> **To do**: The entries below contain a stretch that opens with the line containing "Collapse the 文件和文件夹任务 panel" and closes with the line containing "Given: Select the Data Practitioner heading"; set down that stretch exactly, both ends included, and nothing else.

-----

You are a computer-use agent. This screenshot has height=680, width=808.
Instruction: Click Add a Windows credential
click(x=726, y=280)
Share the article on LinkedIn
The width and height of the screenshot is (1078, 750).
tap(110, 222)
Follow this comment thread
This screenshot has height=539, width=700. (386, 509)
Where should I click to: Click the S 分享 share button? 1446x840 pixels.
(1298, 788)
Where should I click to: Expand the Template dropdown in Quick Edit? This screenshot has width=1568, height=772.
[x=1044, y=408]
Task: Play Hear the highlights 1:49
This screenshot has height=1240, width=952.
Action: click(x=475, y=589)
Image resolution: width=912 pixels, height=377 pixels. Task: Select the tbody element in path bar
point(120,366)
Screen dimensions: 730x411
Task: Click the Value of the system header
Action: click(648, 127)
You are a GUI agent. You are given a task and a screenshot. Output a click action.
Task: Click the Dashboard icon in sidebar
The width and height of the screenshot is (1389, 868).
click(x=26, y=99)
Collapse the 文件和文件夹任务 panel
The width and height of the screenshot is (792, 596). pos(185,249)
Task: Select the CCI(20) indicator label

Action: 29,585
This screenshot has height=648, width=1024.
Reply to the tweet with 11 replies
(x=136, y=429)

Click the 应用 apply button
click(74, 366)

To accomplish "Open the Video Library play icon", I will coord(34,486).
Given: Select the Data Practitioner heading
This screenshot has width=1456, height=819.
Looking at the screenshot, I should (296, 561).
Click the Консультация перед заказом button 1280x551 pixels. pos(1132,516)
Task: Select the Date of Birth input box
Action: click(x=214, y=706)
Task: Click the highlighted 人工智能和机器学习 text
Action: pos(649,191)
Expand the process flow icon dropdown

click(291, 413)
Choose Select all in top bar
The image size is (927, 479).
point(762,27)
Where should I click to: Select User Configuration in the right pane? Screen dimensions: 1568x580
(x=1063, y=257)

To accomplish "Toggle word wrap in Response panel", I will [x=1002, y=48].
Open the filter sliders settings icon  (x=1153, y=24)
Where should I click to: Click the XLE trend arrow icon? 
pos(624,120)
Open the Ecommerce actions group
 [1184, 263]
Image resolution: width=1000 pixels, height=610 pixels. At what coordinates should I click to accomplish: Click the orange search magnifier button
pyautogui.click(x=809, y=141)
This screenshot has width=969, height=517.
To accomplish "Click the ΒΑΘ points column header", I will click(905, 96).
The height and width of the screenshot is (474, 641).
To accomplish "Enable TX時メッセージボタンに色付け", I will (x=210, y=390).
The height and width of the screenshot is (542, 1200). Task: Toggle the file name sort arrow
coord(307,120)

-----

> **Response to the task**:
Collapse the 文件和文件夹任务 panel
The width and height of the screenshot is (792, 596). pos(185,249)
Task: Select the CCI(20) indicator label

Action: 29,585
This screenshot has height=648, width=1024.
Reply to the tweet with 11 replies
(x=136, y=429)

Click the 应用 apply button
click(74, 366)

To accomplish "Open the Video Library play icon", I will coord(34,486).
Given: Select the Data Practitioner heading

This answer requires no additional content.